Here’s the FB thread:
Original Post: “Sorry Lance, no free pass.”
Comment #1: “I always thought Lance was creepy AND a stoner. So there!”
Comment #2 “What a loser.”
(My) comment #3: “Creepy stoner maybe. No free pass, also maybe. Several lifetimes worth of incredible awareness and positive fundraising for a disease that shatters lives, causes discrimination and may be closer to a cure thanks to his efforts……I still admire that part of him, A LOT!”
Comment #4: “People are so multi-faceted. I think most of us have a tendency to want to believe individuals are good or bad, but we’re all such mixed bags.”
Comment #5: “I did not have sex with that woman!”
Comment #6: “I’m wondering if he really had cancer. Ya, me bad…. but??????”
First off – It’s well-known that many professional (and amateur) athletes dope. Sadly, not enough of them get busted or confess. It’s a wrong thing to do for many reasons, and Lance messed up big time on this score.

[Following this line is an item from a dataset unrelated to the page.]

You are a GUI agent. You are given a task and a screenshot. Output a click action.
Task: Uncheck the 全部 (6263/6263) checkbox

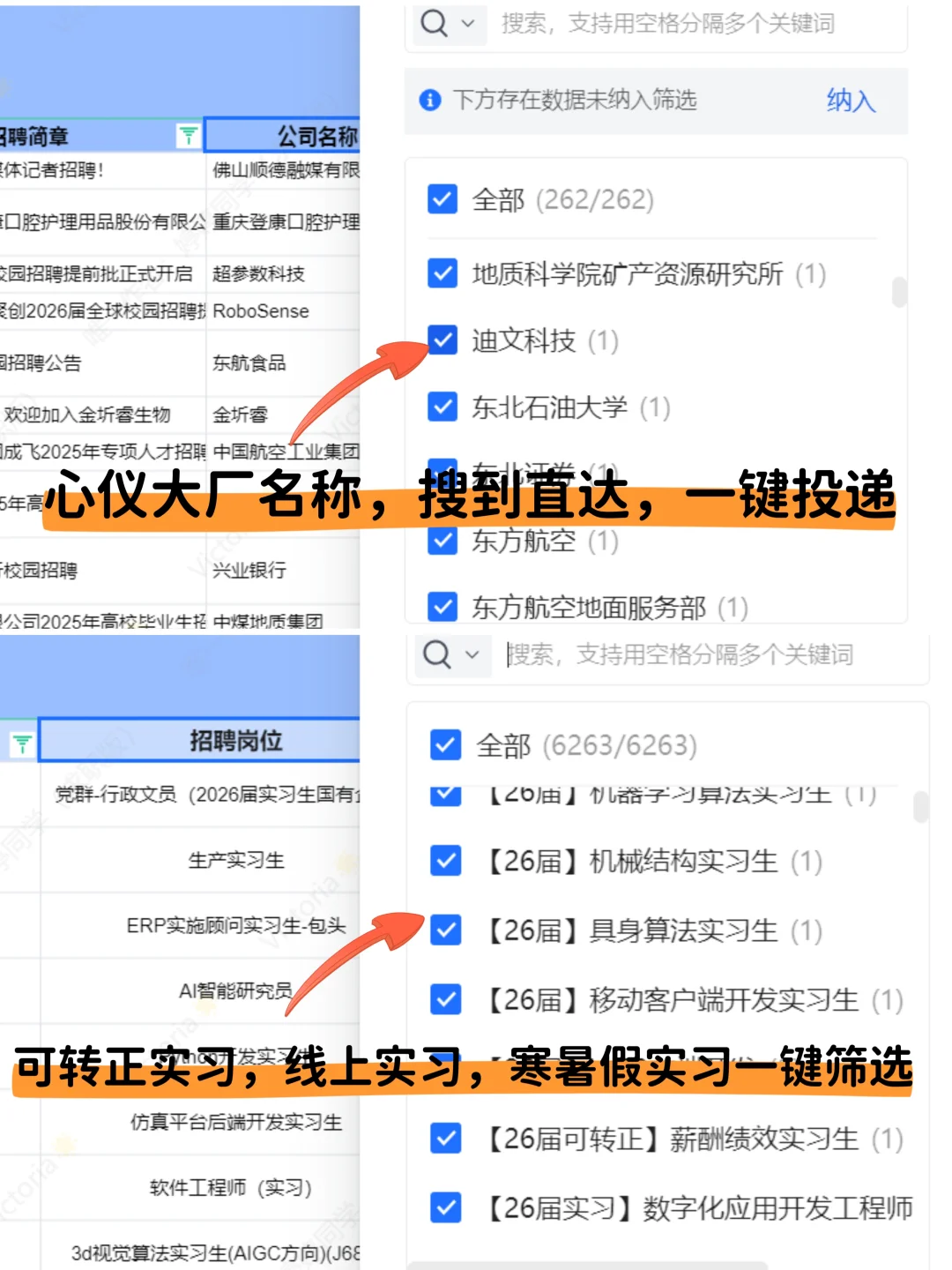point(445,745)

He hurt himself and many others in a deep deception that he is getting his balls busted for. And from the looks of things, the crimes and punishments are just getting warmed up. I know, he was seen as a HUGE hero and that fact is a good portion of the reason people are so righteously pissed at Lance the cyclist. ….it’s a “the harder they fall” thing.
BUT/AND Secondly – Since when (as the fourth commentator suggests) are we as humans all good or all bad? Lance being a doper athlete earns him the distinction of “doper athlete.” His lying earns him the title of “big fat liar.” But Lance being a doper athlete and BFL does NOT make him an all around creep or complete loser.
Consider the many many public figures who have made tremendously poor, detrimental and just plain selfishly bad choices and been caught in whatever the heinous act. How many of them were ALSO doing good deeds? Do their good deeds cancel out the crimes? No. Do their bad deeds make them throw away human beings? Also – no.
In my humble opinion, the work Lance was doing off his bike was pretty damned positive. Yes, he had a lot of help from a lot of good people at the Livestrong Foundation. Yes, he was a symbol. But also yes he was an active symbol who worked hard to raise our global consciousness about cancer. Was he doping while he spoke about cancer? Really, I don’t care. I care that he was talking openly about this disease and challenging the stigmas surrounding it. I care that he was devoting energy to waking up the world to the harsh realities of cancer and the necessary fight against it.
Those bright yellow wristbands – while colored as such because the Tour leader wears a yellow jersey – never symbolized the person. And if you ever wore one because you thought it made you appear to be someone cool who followed the Tour de France, you were as high as…..well apparently Lance Armstrong.
The wristbands said and continue to say “Someone I know is battling or has battled cancer. Someone I know and love is doing – or has died doing something so courageous and so hard, that I want to wear this neon sign for all the world to see to honor that person in spirit all the time.”
Lastly, for now….I ask really, you are “Wondering if he really had cancer?” REALLY??!!!
That’s the kind of question that makes me have to count to 100 (twice) and remind myself that we are not ALL bad or ALL good, but some are less compassionate than they could be.